== Extract provided ==
Hans-Werner Sinn
Hans-Werner Sinn, Professor of
Economics and Public Finance at the University of Munich, was President
of the Ifo Institute for Economic Research and serves on the German
economy ministry’s Advisory Council. He is the author, most recently, of
The Euro Trap: On Bursting Bubbles, Budgets, and Beliefs
MUNICH
– US President Donald Trump has criticized Germany’s enormous
current-account surplus, which he considers the result of German
currency manipulation. But the president is wrong. While Germany’s
external surplus, at 8% of GDP, is big – too big – it is not the result
of currency manipulation by Germany. The real culprits are an
inflationary credit bubble in southern Europe, the expansionary policies
of the European Central Bank, and the financial products US banks sold
to the world. So, instead of blaming Germany, President Trump would do
well to focus on institutions in his own country.
Germany’s trade
surplus is rooted in the fact that Germany sells its goods too cheaply.
Here, the Trump administration is basically right. The euro is too cheap
relative to the US dollar, and Germany is selling too cheaply to its
trading partners within the eurozone. This undervaluation boosts demand
for German goods in other countries, while making Germany reluctant to
import as much as it exports.

== Supplied entries ==
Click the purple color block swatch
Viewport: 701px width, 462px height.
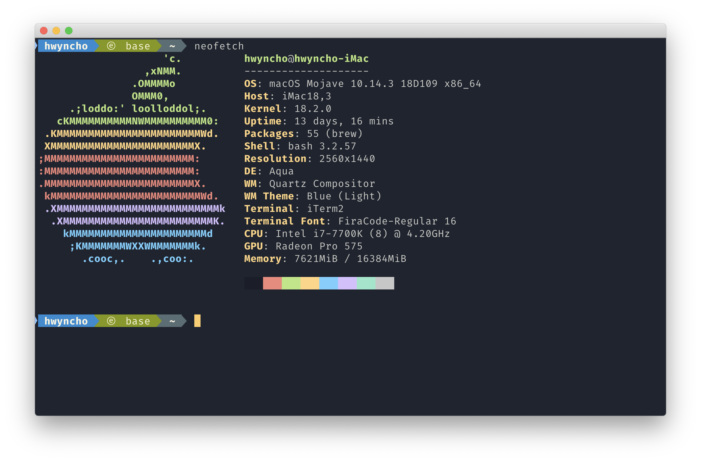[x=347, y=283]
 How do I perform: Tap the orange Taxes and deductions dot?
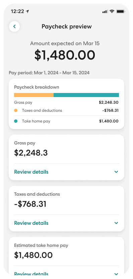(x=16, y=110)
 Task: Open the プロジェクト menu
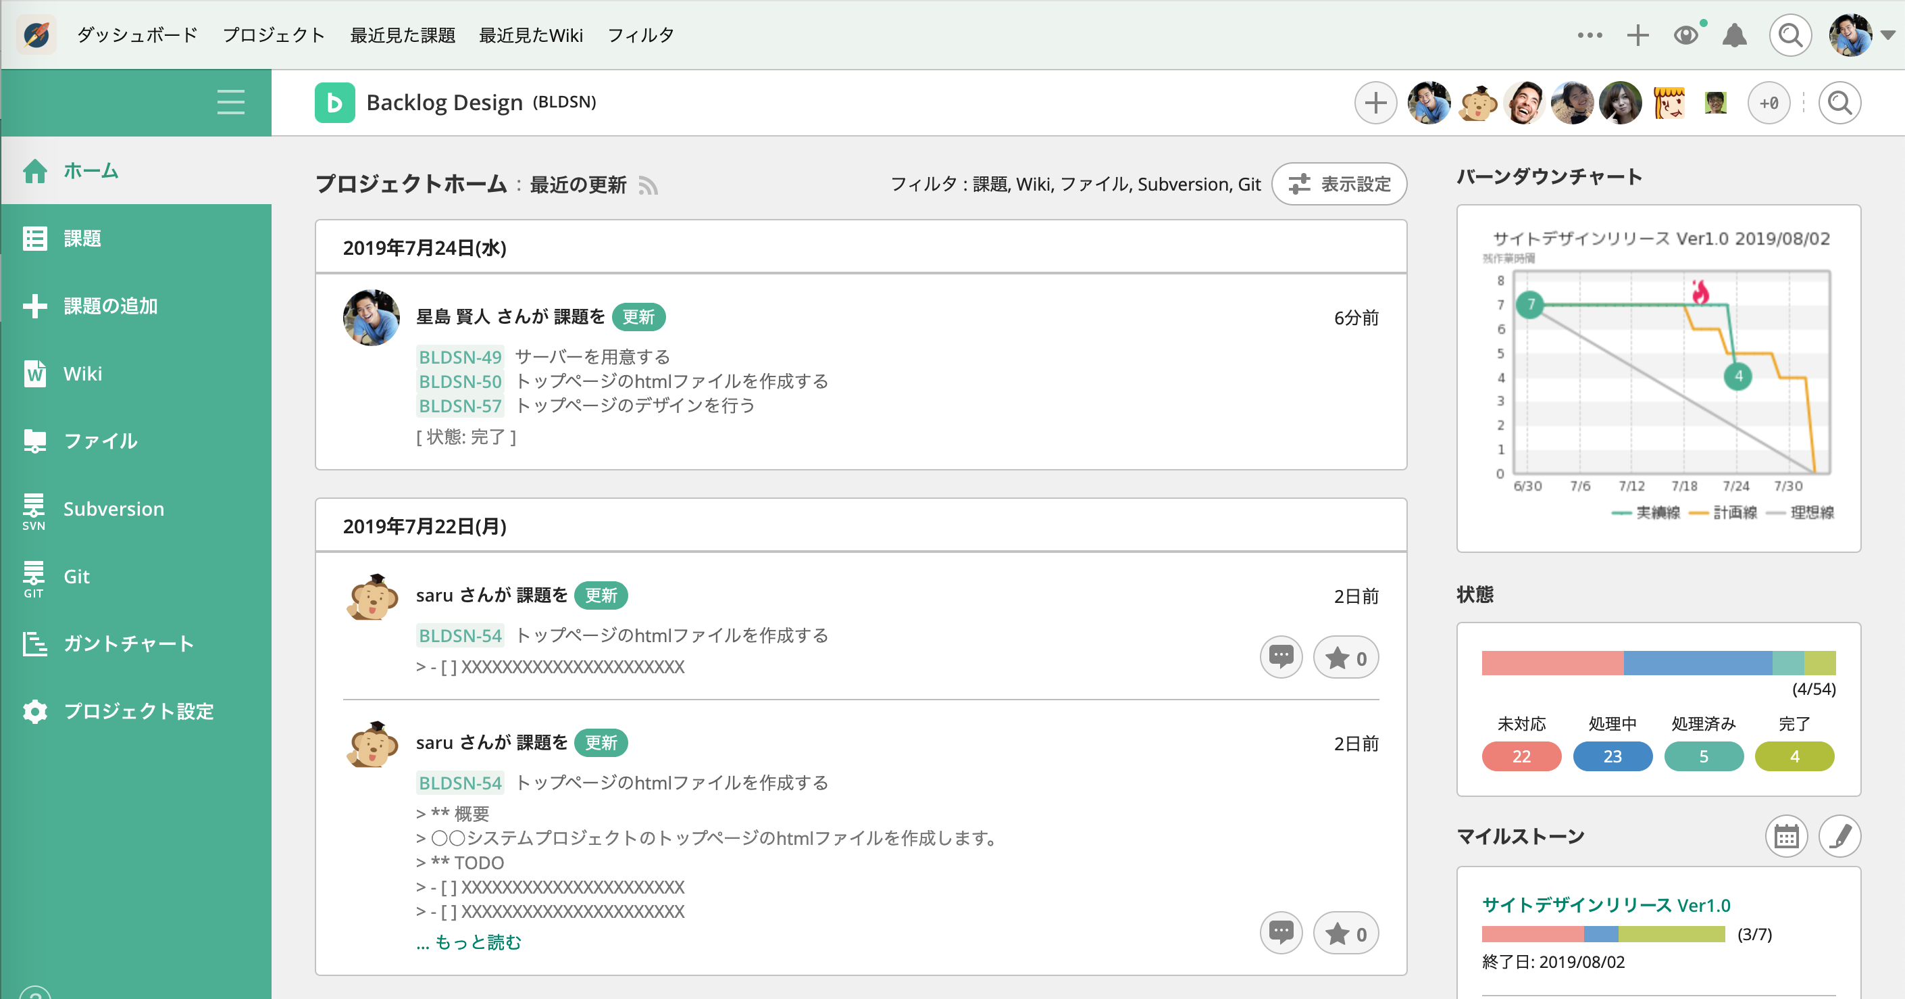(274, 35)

...

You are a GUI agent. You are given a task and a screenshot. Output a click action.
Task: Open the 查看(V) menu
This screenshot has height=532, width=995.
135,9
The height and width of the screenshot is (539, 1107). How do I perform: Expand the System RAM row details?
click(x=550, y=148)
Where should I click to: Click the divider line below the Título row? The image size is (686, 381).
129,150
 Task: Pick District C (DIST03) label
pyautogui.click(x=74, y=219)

== Task prompt ==
Continue the commentary on Germany's trade surplus, which appears above the two blocks of lines, starting after its final sentence.

== Answer ==
The euro is currently
priced at $1.07, whereas OECD purchasing power parity stands at $1.29.
This implies a 17% undervaluation of the euro. Moreover, Germany is 19%
too cheap within the eurozone if one uses as a baseline a calculation by
Goldman Sachs from 2013 and subtracts the appreciation in real terms
since that time. On the whole, this implies that Germany’s currency is
undervalued by about a third.
So the fact that
German products are undervalued is indisputable. The question is why the
exchange rate has strayed so far from fundamentals.
The undervaluation
within the eurozone has its roots in the inflationary credit bubble
triggered by the announcement and implementation of the euro in southern
Europe after the Madrid Summit of 1995, which brought with it drastic
interest-rate cuts in these economies. Interest rates in Italy, Spain,
and Portugal fell by about five percentage points, and in Greece by
roughly 20 percentage points.
The cheap foreign
credit brought about by the euro enabled these countries’ governments
and construction sectors to raise wages faster than productivity
increased, thereby pushing up prices and undermining the competitiveness
of their manufacturing sectors. Germany, which was at that time in a
deep crisis, kept inflation low, in line with the requirements of the
Maastricht Treaty, so it became cheaper and cheaper in relative terms.
The undervaluation of
the euro, by contrast, has two root causes. One is the European Central
Bank’s ultra-loose monetary policy, particularly its program of
quantitative easing (QE), under which €2.3 trillion of freshly printed
money is being used to buy eurozone securities.
Part of that money is
flowing abroad in search of higher returns, thus leading to euro
depreciation. This is indeed a form of indirect currency manipulation.
It should be noted, however, that the ECB’s governing council adopted QE
and other expansionary measures, despite the fierce opposition of the
German Bundesbank. So this is not a policy for which Germany can be held
responsible.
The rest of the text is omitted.